For decades, the United States and other international actors involved in “democracy promotion” have overprivileged the role of elections, particularly in the Middle East and North Africa, focusing U.S. assistance and diplomacy to support monitoring programs, technical and institutional changes to local electoral processes, strong political parties, and other projects to build the technical foundations of procedural democracy. For instance, the United States spent $9 million to help support last month’s parliamentary elections in Tunisia.

The United States and the international community now must consider that Tunisians need help with the more elusive, intangible challenge facing their country: political conflict resolution. The United States has some tools to deploy in support of reconciliation, including the U.S. Agency for International Development’s Office of Transition Initiatives, which conducted effective outreach to Tunisian civil society and activists in 2011.

This organization, with its ability to conduct outreach across various parties and civil society groups in Tunisia, should return immediately. The United States should also urge the United Nations Development Programme, as well as European Union and other international institutions, to set up regional hubs in Tunisia, to invest in civil society and to begin working on political reconciliation and dialogue.
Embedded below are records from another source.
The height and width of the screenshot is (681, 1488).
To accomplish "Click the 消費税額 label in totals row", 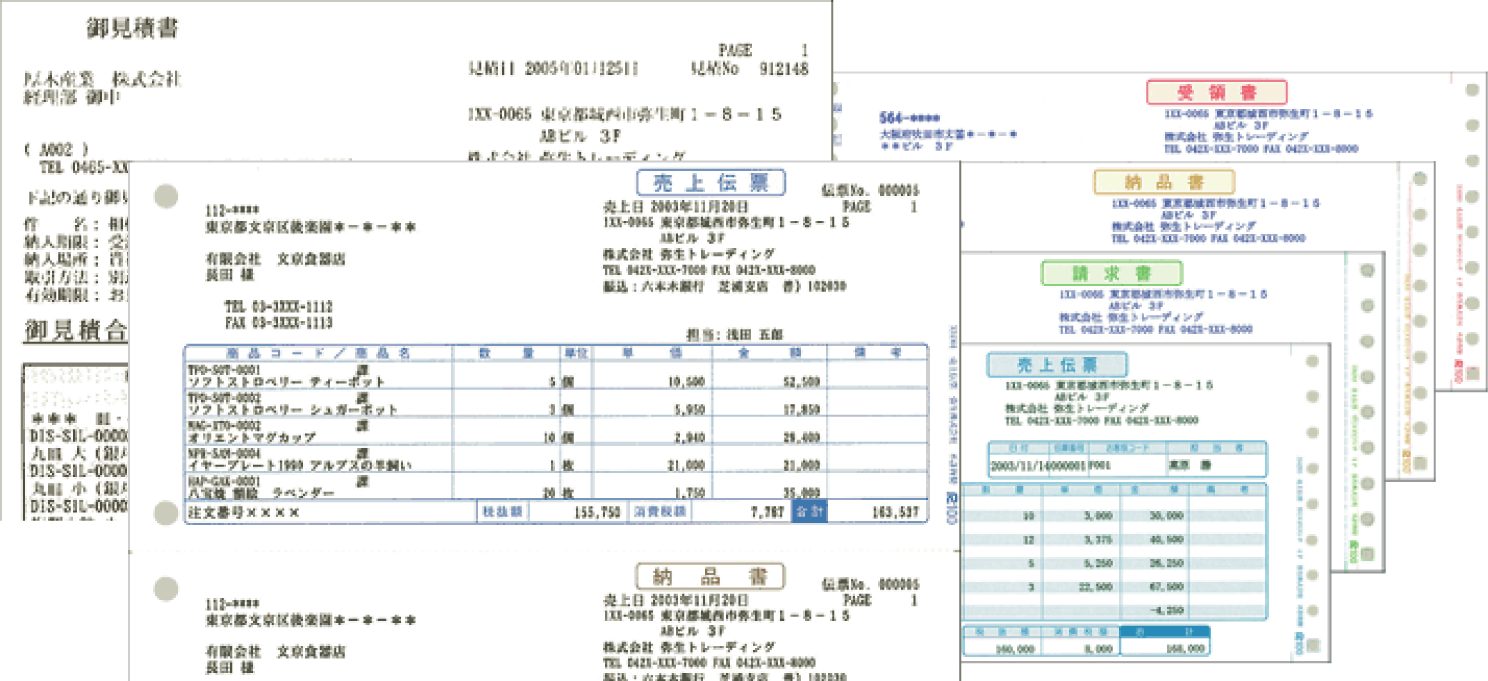I will pos(659,513).
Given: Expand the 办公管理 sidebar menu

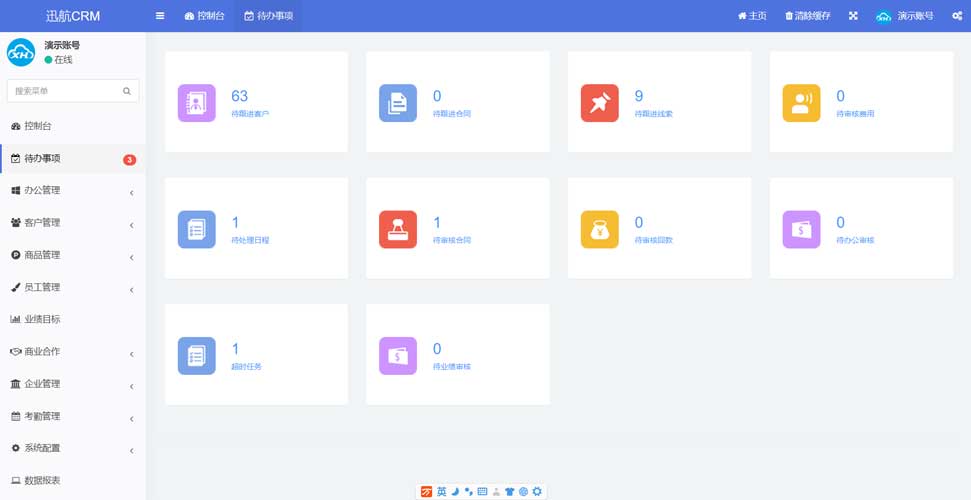Looking at the screenshot, I should pyautogui.click(x=72, y=190).
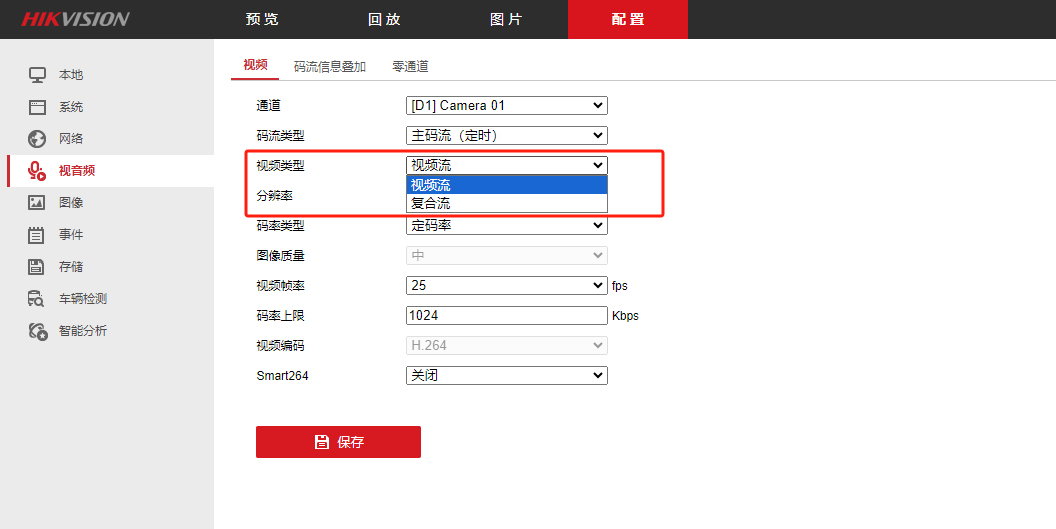Screen dimensions: 1056x529
Task: Choose 复合流 from the open list
Action: [x=506, y=204]
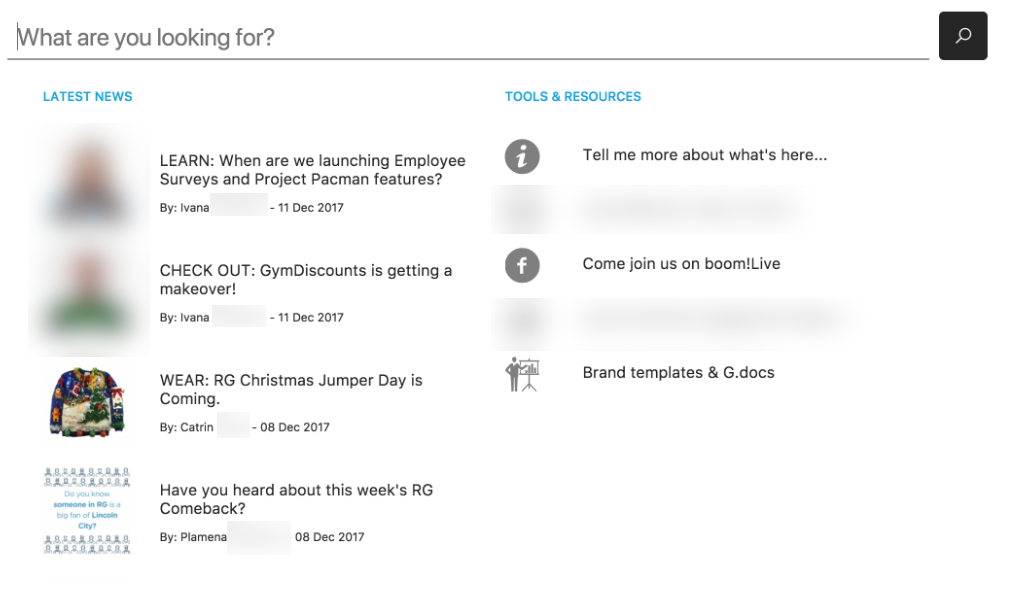Click the thumbnail beside the Employee Surveys article
The width and height of the screenshot is (1009, 590).
click(x=90, y=180)
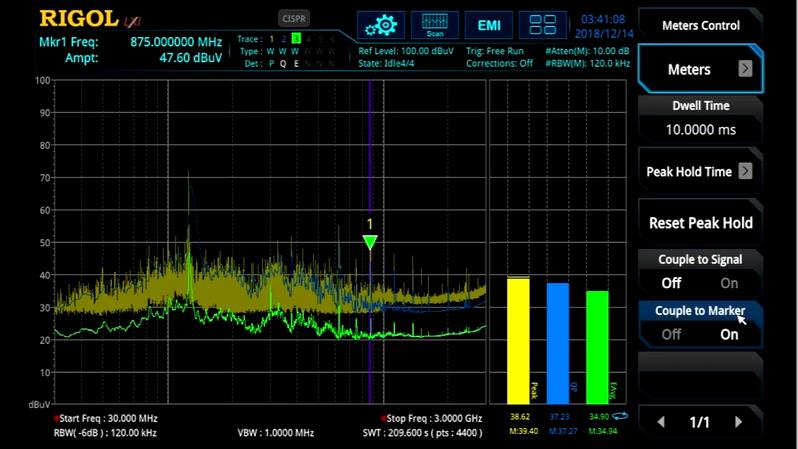Click the RIGOL logo
The width and height of the screenshot is (798, 449).
tap(78, 18)
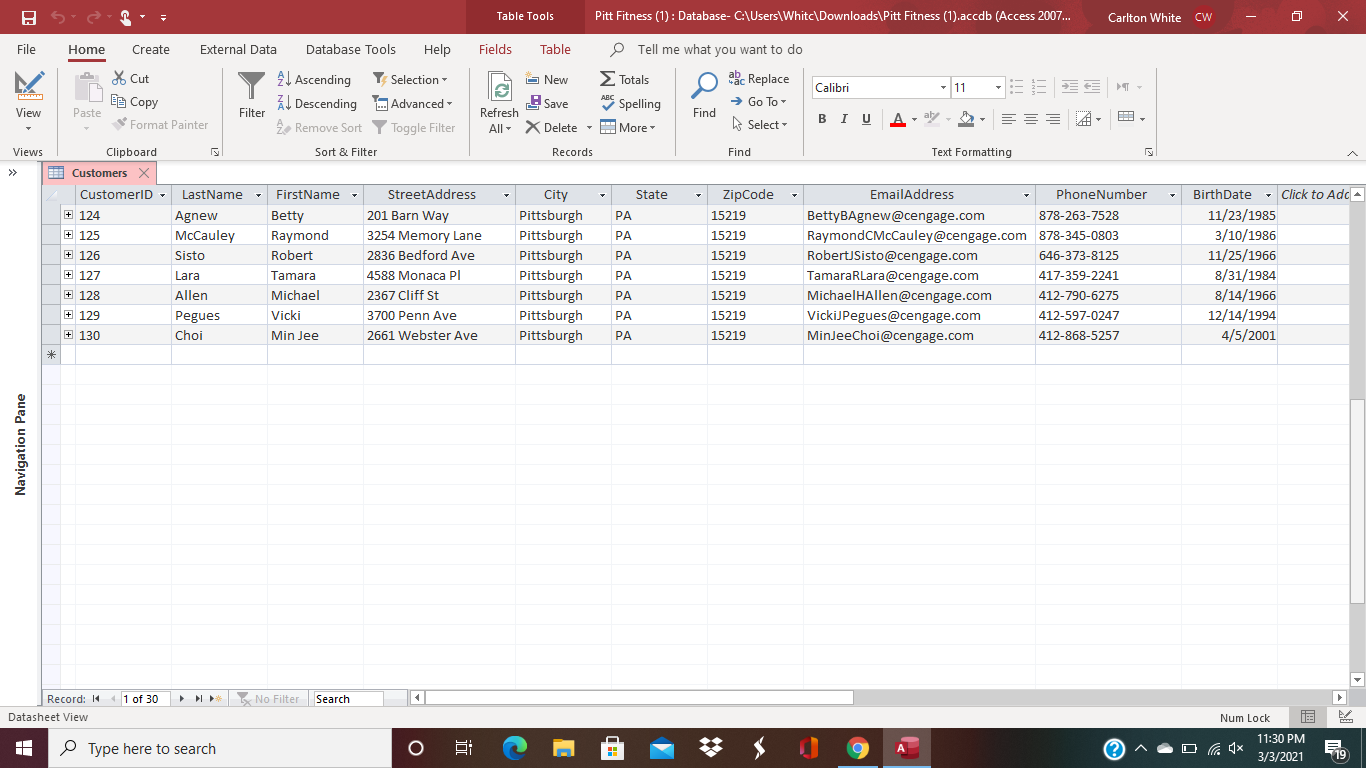
Task: Open the Create ribbon tab
Action: [151, 49]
In addition, the U.S. Congress should reconsider the use of a Millennium Challenge Corporation grants in Tunisia. Other U.S. economic-development agencies should focus very specifically on the problem of underemployed youth. It is fair for the U.S. Congress to ask which of the investments in economic growth that the United States has deployed since the 2011 Tunisian Revolution are thus far yielding the greatest return on the American taxpayer’s investment. On security issues, the United States should continue to improve Tunisia’s homeland-security and border-security capacities, as well as help with the harder, longer-term task of rebuilding Tunisia’s security sector so that it can effectively counter the radicalization of Tunisian youth.

In short, promoting political compromise through institutional reform should remain at the heart of U.S. efforts. While it is natural for foreign-assistance providers to try to avoid political issues, almost all of the issues where Tunisians need outside help—whether job creation or security-sector reform—are deeply political endeavors. Indeed, U.S. diplomats intent on rewarding Tunisia’s tentative progress must brace themselves that the next, upcoming, more difficult stage of the transition will demand that friendly outsiders often involve themselves in messy matters of domestic debate. In most cases, the Tunisian political parties, civil society, unions, religious leaders and the private sector will respond positively to international pressure and assistance. It is not interventionist for outside allies to support friends when they undertake the tough, long slog toward political reconciliation—a necessary step in consolidating democratic gains.

Dafna H. Rand is the Deputy Director of Studies at the Center for a New American Security (CNAS) and the inaugural Leon Panetta fellow. She formerly served on the staff of the National Security Council and in the State Department’s Office of Policy Planning.